第1話
春の穏やかな陽気が降り注ぐ下、教室内には教師が黒板に数字を書く音だけが響いていた。
「じゃあこの式解けるやつはいないか?」
すぐに誰かの挙手はなかったのだろう。僅かに静寂が訪れた。
「誰もいない、か。今日は4月17日だから、17番、白瀬だな。ちょっと解いてみてくれ」
日付で当てられてかわいそうな奴もいたもんだ。
「
授業中に寝るなんてそんな奴いるのか。まったく、白瀬とかいうやつの気が知れないな。
「おい白瀬、いい加減にしろよ」
「ねぇ
身体を揺すられながら前から声を掛けられ、俺はやむなく体を起こす。

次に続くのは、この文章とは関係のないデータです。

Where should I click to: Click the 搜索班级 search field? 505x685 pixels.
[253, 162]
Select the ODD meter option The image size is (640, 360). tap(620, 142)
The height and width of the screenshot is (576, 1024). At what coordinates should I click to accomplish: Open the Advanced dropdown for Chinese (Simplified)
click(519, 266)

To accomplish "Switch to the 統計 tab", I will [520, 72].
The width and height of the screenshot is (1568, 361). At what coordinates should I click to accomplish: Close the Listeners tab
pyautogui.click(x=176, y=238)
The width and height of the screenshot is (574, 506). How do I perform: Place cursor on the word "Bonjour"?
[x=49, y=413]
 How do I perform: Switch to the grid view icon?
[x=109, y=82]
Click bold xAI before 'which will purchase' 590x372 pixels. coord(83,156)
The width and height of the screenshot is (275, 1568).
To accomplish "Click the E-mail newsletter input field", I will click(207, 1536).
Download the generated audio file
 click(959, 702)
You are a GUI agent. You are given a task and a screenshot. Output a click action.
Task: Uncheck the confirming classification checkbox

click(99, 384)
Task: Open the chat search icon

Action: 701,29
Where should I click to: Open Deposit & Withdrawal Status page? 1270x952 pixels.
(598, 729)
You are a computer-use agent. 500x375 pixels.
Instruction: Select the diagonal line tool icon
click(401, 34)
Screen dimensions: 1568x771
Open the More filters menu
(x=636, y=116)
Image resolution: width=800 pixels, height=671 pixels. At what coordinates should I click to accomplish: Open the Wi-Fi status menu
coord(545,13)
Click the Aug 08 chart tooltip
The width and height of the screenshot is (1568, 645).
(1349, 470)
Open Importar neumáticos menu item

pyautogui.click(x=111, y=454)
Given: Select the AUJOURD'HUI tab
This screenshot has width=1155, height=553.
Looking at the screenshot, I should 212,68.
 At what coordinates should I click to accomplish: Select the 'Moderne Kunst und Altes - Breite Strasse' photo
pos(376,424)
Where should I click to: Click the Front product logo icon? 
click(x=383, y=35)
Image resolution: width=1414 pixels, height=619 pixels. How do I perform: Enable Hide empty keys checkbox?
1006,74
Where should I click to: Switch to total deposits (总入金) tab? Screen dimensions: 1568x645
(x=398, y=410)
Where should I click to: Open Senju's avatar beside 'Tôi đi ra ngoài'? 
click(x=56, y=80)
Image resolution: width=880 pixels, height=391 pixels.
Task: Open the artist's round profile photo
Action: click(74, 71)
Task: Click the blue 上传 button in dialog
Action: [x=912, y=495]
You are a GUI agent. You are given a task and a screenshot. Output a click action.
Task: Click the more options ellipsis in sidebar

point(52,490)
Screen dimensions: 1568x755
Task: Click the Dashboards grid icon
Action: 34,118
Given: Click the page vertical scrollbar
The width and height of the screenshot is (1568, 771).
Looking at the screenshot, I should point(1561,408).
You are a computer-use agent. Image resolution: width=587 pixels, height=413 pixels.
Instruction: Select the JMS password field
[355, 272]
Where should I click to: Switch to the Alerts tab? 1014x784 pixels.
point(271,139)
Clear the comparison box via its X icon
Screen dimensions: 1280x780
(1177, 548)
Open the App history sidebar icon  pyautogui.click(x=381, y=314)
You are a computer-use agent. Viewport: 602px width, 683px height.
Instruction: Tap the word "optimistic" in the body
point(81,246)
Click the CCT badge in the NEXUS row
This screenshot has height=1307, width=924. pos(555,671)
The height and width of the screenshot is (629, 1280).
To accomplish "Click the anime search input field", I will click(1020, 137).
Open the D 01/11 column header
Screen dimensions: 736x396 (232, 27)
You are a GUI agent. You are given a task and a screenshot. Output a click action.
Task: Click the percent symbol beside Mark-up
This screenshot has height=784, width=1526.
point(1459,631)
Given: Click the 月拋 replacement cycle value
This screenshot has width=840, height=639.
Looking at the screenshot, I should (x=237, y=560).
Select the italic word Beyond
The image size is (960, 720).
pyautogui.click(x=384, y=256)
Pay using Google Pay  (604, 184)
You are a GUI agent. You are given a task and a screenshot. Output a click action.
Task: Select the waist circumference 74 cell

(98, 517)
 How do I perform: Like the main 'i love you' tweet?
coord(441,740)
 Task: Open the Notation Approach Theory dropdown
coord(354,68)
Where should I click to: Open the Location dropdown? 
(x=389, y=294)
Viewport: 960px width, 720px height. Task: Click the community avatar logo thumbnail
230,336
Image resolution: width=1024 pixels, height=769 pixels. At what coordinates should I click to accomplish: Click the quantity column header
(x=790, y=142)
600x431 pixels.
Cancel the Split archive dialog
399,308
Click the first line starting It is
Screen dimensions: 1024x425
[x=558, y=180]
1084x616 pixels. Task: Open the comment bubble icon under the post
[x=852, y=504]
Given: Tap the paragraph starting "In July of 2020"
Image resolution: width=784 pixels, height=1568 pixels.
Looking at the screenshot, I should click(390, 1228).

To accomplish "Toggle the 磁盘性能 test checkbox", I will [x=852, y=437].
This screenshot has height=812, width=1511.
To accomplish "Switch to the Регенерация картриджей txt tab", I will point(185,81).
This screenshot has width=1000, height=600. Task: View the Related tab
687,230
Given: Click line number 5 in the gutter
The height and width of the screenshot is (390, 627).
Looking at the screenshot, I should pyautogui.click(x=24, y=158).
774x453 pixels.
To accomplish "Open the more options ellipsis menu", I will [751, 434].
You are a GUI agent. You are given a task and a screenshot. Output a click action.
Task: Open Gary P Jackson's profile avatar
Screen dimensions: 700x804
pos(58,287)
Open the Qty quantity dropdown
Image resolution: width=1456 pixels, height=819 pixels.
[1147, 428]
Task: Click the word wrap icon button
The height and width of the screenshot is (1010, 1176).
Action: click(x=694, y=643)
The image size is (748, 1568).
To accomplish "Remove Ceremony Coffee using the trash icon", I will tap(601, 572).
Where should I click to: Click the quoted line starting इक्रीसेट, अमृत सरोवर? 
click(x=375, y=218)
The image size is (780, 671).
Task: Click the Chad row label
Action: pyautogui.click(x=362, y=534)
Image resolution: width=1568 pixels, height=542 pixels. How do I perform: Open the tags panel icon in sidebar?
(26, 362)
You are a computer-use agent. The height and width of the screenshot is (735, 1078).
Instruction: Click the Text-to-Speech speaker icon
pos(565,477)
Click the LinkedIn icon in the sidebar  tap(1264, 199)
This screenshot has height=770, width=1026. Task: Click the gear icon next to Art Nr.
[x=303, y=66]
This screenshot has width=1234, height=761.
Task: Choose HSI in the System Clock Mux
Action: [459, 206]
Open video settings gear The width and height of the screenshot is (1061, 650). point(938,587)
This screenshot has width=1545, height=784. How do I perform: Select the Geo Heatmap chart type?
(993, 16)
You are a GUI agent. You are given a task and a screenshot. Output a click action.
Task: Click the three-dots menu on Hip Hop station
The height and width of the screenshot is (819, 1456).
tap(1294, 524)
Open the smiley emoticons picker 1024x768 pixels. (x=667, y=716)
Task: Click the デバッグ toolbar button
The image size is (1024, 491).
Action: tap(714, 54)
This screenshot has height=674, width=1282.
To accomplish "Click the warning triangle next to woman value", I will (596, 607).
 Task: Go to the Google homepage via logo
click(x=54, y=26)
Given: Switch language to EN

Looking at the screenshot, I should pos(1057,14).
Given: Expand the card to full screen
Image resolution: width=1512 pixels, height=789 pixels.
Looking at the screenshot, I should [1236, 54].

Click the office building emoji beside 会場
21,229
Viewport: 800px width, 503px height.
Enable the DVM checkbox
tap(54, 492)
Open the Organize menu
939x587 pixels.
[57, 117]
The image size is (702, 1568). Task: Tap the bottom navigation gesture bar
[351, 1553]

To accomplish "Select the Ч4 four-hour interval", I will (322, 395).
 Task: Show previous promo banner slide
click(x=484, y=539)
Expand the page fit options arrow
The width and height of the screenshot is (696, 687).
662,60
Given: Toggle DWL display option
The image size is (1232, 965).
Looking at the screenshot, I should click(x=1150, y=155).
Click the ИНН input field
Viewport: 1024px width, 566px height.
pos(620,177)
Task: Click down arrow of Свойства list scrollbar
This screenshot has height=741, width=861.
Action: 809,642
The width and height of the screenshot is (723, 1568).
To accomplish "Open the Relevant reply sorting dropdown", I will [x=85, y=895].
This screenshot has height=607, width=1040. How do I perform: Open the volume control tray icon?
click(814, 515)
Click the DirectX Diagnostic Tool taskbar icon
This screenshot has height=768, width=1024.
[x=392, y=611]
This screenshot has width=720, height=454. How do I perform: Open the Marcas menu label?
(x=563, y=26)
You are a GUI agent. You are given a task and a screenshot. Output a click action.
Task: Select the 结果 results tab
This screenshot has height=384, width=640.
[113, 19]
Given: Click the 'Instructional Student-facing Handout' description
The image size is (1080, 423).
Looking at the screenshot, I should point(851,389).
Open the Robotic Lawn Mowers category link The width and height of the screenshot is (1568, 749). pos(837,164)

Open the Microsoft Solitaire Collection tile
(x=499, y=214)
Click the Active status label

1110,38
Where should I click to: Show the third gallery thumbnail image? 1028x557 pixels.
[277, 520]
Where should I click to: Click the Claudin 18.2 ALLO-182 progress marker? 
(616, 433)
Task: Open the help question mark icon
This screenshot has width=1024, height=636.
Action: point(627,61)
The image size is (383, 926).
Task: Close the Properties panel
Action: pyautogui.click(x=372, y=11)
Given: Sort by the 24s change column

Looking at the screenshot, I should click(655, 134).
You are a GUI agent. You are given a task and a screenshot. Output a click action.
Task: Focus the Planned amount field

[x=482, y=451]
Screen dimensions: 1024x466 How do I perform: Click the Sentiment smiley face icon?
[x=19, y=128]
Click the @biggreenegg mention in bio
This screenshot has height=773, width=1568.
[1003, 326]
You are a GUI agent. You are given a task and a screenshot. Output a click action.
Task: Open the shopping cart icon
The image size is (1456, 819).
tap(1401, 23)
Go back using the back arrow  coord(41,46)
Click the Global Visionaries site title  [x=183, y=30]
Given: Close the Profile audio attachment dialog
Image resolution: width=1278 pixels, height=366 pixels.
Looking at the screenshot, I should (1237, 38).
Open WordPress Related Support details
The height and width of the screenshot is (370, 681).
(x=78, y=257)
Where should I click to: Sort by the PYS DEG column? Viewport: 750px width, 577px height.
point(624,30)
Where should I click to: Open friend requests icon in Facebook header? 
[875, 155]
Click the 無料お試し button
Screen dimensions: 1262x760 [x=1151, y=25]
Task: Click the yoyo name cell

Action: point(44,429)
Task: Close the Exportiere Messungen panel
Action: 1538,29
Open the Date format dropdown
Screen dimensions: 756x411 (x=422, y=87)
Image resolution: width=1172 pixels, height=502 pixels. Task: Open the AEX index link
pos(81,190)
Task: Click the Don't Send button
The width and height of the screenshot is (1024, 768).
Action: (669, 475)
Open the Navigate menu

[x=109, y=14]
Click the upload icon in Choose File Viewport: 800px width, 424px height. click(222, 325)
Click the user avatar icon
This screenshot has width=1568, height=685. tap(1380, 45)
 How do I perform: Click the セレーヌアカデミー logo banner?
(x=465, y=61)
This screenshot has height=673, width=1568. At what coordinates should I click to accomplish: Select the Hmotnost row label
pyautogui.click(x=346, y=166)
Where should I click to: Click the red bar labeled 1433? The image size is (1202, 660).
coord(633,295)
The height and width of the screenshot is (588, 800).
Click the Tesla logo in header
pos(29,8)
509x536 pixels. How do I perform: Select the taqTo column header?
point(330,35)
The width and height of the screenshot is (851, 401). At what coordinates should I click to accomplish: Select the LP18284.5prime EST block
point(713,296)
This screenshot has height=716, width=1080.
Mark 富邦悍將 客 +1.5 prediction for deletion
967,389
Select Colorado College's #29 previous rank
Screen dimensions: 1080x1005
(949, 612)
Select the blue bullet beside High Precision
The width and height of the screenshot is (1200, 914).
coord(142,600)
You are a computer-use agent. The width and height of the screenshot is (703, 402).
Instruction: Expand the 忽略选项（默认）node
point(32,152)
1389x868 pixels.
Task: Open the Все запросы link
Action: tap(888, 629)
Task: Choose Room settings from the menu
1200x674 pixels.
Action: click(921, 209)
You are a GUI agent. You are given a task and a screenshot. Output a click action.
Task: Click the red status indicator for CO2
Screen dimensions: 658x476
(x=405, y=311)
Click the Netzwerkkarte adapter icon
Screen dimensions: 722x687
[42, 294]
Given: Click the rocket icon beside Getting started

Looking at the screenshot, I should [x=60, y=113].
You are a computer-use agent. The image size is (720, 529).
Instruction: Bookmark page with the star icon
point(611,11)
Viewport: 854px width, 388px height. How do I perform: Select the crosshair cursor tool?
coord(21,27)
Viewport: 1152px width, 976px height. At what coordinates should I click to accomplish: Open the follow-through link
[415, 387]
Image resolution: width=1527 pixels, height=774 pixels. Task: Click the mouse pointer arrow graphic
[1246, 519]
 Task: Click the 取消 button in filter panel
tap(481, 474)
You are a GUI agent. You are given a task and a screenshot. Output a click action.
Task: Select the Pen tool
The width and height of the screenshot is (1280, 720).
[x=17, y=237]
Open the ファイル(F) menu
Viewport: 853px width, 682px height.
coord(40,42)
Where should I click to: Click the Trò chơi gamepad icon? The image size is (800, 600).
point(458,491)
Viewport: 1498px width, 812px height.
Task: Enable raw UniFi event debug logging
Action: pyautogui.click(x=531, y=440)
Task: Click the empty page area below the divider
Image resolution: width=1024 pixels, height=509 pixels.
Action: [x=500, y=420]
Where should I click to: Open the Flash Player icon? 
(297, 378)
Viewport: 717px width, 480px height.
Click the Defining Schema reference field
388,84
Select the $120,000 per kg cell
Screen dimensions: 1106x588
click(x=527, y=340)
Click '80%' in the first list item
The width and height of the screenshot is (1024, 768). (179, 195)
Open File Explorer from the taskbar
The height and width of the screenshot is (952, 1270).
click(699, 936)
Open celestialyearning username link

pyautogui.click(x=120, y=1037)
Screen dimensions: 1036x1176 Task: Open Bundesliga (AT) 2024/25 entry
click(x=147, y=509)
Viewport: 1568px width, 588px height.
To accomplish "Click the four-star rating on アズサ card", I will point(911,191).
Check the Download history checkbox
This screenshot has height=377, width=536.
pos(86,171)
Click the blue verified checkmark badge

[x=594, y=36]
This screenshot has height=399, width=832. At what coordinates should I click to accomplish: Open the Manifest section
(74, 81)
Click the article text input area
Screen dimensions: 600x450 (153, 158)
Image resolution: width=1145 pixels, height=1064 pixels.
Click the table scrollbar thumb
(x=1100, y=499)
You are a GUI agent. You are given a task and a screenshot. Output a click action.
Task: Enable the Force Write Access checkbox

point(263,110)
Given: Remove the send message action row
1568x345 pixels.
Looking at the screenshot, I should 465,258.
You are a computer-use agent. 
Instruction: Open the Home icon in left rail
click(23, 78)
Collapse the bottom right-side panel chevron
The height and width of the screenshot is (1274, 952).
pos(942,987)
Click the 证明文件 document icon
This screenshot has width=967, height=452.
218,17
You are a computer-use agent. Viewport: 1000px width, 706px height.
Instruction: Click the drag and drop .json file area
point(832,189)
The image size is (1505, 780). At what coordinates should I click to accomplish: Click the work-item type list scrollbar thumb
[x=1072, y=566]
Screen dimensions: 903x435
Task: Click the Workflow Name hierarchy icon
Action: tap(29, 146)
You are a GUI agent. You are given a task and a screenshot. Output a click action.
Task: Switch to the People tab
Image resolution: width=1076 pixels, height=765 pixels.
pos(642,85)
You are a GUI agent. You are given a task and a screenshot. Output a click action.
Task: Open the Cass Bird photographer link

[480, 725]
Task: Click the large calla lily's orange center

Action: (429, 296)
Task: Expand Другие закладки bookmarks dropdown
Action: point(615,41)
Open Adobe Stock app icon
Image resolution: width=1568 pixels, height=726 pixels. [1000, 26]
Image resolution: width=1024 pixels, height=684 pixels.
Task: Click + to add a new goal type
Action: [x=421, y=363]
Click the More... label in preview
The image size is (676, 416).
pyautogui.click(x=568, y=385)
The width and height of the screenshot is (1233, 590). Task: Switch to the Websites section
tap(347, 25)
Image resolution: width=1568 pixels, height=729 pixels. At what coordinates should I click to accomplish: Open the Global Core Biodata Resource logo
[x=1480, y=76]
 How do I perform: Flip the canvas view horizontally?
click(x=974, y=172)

すると、つま先をコンコンと鳴らして睨みを利かせる白髪交じりの数学教師と目が合った。
「おい、白瀬、授業中に寝るとはなかなかいい度胸してるな」
──人の快眠を妨害するとはいい度胸してるな。
早くも爆発寸前の教師を視線を受けるとさすがにそんな不満はおとなしく飲み込んでおく。俺は極力面倒ごとを増やしたくない主義だ。しぶしぶ俺は席を立って黒板の前に歩く。その間も数学教師は何やら不満を漏らしていたが、そんなのは当然スルー。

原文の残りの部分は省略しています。